◆ Stated goal ◆
Rewrite the items in the stretch from the line containing "Image resolution: width=1389" through the line containing "(x=317, y=235)", putting "context menu" in place of "three-dot menu" and changing nothing else. Leave the pictures out of your answer.

◆ Data for this task ◆
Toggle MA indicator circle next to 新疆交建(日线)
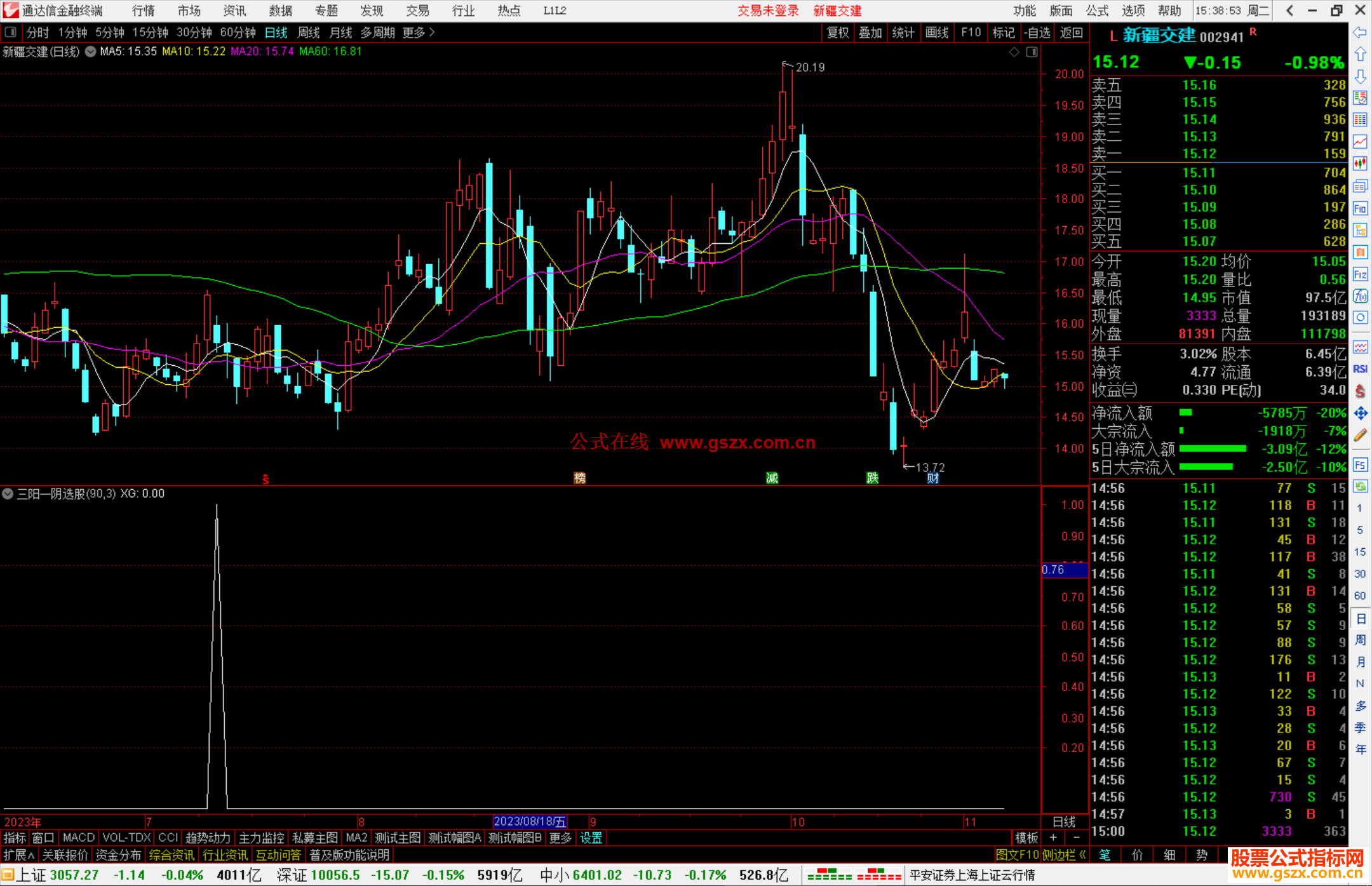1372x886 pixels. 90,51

==

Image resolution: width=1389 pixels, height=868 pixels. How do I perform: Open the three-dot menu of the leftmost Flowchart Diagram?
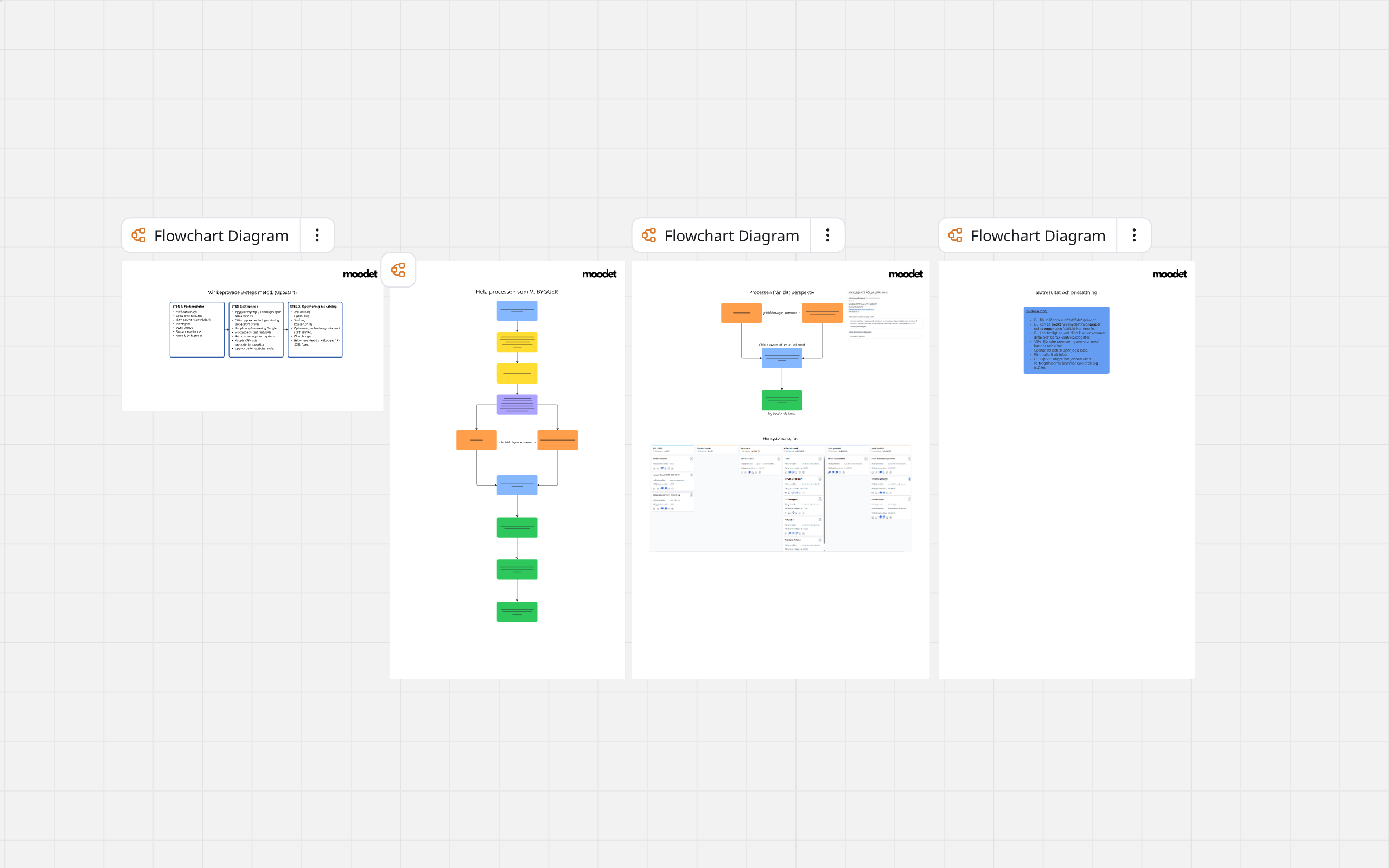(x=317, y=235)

--

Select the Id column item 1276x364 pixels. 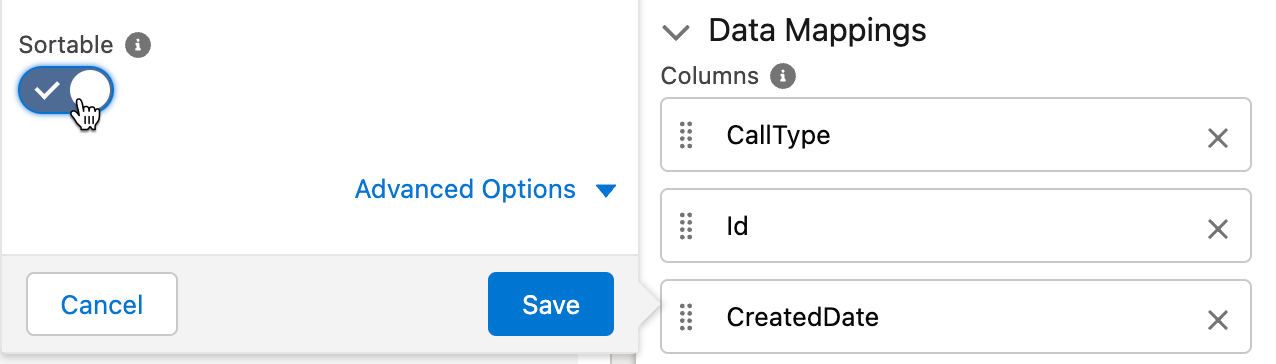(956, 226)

◆ Result of this task ◆
Image resolution: width=1389 pixels, height=868 pixels. How do I perform: Open the context menu of the leftmost Flowchart Diagram?
(x=317, y=235)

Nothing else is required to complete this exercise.